Photo: Beverly Poppe

A boisterous St. Patrick’s Day arrival for Rí Rá, the new Irish pub in the shopwalk space known as Mandalay Place, may have effectively announced a favorite new drinking spot on the Strip. But let’s discuss the experience beyond the clichés. Rí Rá may follow in the grand tradition of “authentic” pubs, from traditional menu to imported scenery and staff, but it looks and tastes better than its predecessors.

Just like the others, this place is proud of where its furnishings come from; parts of the 19th-century bar were restored in Ireland and shipped to the Strip. That tidbit isn’t nearly as impressive as the look and feel of this space, a seemingly never-ending thread of bar counters and comfy corners perfect for chilling or drinking too much Jameson. There are actually three bars, three different dining rooms, two live music stages and a great hidden chill space with a fourth bar, ’70s-style wooden walls and super-big screen TV. Wherever you land, you should probably drink Guinness, since there’s a Guinness retail store next door.

Details

Rí Rá
At Mandalay Place, 632-7771
Monday-Friday, 11 a.m.-4 a.m.; Saturday, 9 a.m.-4 a.m.; Sunday, 9 a.m.-3 a.m.

Rí Rá’s corned beef and cabbage is the single best plate of food I have tasted in any pub. The kitchen brines its own brisket, drops great, thick slabs of it on a pile of mashed potatoes and braised cabbage and douses the plate with a creamy parsley sauce. Hearty doesn’t begin to describe it. The best part is the salty, melty bits of fat lining each slice of meat.

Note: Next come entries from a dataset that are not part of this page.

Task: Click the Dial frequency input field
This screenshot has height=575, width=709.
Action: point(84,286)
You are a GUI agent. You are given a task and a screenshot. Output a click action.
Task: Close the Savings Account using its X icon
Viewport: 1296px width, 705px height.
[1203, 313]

The menu also is unique in that it offers more Americanized dishes like that one, alongside truer Irish versions, in this case traditional bacon and cabbage with boiled potatoes. There’s also shepherd’s pie, with lamb, versus cottage pie, with beef. Take your pick, both have savory sauce and a slightly crispy mashed potato crust. Fish and chips, beer battered haddock, and potato wrapped halibut with cauliflower puree and mustard sauce also are stellar. The cuisine here is heavy, yes, but so much more refined than the bars where you’ve been munching on “Irish” potato skins. Now we can all step our pub grub game up.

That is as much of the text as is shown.